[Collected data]
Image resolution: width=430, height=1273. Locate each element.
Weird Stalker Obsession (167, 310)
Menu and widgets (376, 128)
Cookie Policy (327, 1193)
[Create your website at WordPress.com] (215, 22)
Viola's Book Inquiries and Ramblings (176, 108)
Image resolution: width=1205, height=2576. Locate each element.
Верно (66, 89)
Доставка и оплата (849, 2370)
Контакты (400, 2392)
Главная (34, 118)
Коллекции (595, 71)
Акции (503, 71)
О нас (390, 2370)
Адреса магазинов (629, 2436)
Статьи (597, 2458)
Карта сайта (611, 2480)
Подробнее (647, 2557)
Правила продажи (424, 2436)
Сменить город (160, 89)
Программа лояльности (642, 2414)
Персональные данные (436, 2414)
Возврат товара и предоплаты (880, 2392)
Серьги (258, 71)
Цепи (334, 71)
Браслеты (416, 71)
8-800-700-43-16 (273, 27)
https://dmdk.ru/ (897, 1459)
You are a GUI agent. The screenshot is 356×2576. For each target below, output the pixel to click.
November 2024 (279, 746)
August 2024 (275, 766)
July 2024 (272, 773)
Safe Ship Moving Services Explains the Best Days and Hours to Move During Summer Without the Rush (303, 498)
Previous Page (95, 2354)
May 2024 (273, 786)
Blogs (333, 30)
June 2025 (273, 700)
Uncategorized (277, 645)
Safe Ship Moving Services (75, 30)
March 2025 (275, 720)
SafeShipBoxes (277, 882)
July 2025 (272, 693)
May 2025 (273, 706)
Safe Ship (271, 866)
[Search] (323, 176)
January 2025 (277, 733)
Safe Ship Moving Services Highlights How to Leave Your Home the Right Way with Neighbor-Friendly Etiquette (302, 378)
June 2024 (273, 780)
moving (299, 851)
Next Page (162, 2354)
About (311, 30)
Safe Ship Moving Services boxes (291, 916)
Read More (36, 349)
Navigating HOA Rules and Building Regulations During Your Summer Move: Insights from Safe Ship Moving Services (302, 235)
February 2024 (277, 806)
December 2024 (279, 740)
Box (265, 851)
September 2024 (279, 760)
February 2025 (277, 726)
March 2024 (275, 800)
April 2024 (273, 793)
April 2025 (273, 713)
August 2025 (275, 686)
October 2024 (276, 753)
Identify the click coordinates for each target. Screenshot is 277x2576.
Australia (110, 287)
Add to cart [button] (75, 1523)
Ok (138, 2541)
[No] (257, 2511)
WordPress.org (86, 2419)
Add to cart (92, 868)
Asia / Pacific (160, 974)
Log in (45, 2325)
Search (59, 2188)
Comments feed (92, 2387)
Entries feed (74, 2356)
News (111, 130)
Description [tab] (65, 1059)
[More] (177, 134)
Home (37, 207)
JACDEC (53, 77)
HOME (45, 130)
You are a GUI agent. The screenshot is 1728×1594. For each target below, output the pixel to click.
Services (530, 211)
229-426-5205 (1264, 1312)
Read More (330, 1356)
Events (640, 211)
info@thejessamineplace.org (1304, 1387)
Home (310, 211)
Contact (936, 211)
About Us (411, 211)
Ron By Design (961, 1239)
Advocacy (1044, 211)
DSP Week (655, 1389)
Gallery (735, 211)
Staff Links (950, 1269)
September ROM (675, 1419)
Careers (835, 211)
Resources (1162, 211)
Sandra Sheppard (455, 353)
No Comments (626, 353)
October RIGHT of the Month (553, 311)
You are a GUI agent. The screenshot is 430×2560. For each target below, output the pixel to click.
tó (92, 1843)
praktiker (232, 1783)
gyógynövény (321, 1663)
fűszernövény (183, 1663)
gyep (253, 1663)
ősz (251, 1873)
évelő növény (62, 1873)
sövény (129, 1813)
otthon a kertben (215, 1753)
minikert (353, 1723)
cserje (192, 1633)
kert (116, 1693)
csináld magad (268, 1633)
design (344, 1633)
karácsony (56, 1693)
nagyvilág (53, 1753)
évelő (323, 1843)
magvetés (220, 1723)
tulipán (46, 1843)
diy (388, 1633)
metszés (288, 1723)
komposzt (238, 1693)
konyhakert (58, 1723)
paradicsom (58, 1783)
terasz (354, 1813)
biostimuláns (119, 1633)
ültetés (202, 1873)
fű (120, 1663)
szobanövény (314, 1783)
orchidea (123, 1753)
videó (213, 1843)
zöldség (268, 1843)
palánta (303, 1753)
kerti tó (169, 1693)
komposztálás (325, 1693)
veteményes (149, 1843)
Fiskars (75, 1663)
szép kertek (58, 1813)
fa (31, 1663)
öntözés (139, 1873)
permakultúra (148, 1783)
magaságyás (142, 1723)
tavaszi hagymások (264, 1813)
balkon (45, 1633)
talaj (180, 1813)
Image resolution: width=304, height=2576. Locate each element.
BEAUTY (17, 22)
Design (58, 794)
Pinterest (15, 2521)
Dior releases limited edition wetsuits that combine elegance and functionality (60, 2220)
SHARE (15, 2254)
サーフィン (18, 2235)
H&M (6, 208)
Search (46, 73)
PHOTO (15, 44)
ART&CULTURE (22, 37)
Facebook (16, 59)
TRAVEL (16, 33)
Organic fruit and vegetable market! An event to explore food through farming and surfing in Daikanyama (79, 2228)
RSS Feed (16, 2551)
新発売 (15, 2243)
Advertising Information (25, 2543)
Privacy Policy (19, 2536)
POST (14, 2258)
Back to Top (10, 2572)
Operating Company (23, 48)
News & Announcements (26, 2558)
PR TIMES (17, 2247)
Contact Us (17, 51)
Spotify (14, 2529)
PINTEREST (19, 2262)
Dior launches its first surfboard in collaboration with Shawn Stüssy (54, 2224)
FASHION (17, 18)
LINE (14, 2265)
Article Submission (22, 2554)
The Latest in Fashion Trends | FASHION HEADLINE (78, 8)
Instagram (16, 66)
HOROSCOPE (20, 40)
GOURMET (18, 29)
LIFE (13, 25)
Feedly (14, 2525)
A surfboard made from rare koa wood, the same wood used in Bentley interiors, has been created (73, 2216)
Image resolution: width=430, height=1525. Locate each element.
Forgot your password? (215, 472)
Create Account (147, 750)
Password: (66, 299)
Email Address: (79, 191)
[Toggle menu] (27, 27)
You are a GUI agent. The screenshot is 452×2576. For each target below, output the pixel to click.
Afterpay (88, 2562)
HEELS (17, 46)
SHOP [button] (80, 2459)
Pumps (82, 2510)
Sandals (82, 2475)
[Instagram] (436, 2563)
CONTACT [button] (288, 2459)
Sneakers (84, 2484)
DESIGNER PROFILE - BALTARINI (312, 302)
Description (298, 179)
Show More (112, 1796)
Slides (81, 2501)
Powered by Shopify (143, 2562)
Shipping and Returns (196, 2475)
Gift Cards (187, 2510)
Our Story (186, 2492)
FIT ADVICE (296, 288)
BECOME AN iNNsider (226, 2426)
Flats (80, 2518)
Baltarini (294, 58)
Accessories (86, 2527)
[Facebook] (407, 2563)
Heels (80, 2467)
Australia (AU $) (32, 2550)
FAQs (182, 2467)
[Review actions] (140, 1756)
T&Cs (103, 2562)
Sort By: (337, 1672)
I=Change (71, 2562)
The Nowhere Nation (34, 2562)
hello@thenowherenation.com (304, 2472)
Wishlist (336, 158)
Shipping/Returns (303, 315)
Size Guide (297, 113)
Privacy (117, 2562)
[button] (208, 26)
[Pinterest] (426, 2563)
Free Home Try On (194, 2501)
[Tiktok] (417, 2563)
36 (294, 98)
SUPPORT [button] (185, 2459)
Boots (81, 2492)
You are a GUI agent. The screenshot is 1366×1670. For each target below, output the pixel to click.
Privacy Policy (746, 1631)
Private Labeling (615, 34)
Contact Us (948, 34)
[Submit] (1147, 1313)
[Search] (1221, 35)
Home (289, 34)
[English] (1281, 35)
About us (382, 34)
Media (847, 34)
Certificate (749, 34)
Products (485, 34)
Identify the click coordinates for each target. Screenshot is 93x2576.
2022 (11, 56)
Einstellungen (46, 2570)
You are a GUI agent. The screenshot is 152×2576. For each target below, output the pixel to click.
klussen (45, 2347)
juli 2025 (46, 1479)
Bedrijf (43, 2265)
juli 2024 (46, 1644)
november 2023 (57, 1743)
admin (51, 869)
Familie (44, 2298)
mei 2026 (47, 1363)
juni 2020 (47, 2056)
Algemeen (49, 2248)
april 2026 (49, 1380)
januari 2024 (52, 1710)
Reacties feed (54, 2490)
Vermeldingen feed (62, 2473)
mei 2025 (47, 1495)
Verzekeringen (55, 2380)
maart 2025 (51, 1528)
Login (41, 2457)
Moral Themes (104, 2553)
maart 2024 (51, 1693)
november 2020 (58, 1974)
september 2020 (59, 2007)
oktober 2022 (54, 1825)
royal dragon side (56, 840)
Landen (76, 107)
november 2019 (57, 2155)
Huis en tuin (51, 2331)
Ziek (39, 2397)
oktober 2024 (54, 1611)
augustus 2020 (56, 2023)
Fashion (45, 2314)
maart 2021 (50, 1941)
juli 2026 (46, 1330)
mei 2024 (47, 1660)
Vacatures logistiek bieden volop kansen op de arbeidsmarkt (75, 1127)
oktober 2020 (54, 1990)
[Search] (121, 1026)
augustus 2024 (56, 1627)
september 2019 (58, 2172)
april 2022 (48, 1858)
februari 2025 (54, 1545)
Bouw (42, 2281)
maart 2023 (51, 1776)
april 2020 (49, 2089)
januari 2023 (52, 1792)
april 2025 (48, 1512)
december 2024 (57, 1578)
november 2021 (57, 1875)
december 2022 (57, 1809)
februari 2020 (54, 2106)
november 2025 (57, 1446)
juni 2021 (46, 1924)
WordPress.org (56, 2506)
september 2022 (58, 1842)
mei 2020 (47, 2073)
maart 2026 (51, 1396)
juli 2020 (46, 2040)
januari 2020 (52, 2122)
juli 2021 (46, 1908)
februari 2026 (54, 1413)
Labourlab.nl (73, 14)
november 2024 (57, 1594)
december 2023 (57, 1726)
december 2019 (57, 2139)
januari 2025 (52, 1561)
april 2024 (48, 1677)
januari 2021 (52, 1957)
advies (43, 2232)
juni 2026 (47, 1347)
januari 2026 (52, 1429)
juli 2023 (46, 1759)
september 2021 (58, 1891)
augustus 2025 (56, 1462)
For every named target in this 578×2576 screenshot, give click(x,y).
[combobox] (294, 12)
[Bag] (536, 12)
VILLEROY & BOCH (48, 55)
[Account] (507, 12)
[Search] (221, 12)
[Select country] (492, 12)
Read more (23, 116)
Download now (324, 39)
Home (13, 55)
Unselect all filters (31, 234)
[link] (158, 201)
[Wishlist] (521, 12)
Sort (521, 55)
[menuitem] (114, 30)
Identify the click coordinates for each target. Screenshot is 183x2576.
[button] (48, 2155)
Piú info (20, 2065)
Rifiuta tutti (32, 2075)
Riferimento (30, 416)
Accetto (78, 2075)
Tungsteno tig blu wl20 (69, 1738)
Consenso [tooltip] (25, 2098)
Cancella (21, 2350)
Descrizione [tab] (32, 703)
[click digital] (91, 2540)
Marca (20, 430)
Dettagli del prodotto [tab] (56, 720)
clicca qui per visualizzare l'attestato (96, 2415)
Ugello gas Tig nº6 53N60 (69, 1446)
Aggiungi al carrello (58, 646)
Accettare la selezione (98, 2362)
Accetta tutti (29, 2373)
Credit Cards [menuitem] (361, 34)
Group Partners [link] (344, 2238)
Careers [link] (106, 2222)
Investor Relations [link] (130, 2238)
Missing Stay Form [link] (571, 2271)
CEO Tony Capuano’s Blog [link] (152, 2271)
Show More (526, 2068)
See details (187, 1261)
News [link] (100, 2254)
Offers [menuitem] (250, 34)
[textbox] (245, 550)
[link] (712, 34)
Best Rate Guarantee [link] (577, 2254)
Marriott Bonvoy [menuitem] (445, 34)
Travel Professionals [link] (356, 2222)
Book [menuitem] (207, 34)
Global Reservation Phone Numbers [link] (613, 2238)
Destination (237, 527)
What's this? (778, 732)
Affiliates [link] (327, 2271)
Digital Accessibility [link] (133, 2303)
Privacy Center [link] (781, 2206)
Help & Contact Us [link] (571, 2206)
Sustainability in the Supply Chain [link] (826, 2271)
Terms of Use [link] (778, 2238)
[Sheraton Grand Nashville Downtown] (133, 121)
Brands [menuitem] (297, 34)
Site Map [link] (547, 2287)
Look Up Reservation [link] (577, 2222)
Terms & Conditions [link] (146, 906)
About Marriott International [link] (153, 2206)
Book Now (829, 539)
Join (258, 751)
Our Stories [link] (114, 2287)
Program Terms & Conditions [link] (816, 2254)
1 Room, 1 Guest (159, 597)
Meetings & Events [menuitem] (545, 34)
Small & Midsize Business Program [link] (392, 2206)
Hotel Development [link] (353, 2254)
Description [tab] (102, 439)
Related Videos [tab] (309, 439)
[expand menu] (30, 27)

— PROBLEM DETAILS —
From the opening line of the data above through the line that contains "You are a GUI agent. The screenshot is 356×2576.", please print each line as it stands and only those lines.

— TASK ANSWER —
Image resolution: width=430, height=1273. Locate each element.
Weird Stalker Obsession (167, 310)
Menu and widgets (376, 128)
Cookie Policy (327, 1193)
[Create your website at WordPress.com] (215, 22)
Viola's Book Inquiries and Ramblings (176, 108)
Image resolution: width=1205, height=2576. Locate each element.
Верно (66, 89)
Доставка и оплата (849, 2370)
Контакты (400, 2392)
Главная (34, 118)
Коллекции (595, 71)
Акции (503, 71)
О нас (390, 2370)
Адреса магазинов (629, 2436)
Статьи (597, 2458)
Карта сайта (611, 2480)
Подробнее (647, 2557)
Правила продажи (424, 2436)
Сменить город (160, 89)
Программа лояльности (642, 2414)
Персональные данные (436, 2414)
Возврат товара и предоплаты (880, 2392)
Серьги (258, 71)
Цепи (334, 71)
Браслеты (416, 71)
8-800-700-43-16 (273, 27)
https://dmdk.ru/ (897, 1459)
You are a GUI agent. The screenshot is 356×2576. For each target below, output the pixel to click.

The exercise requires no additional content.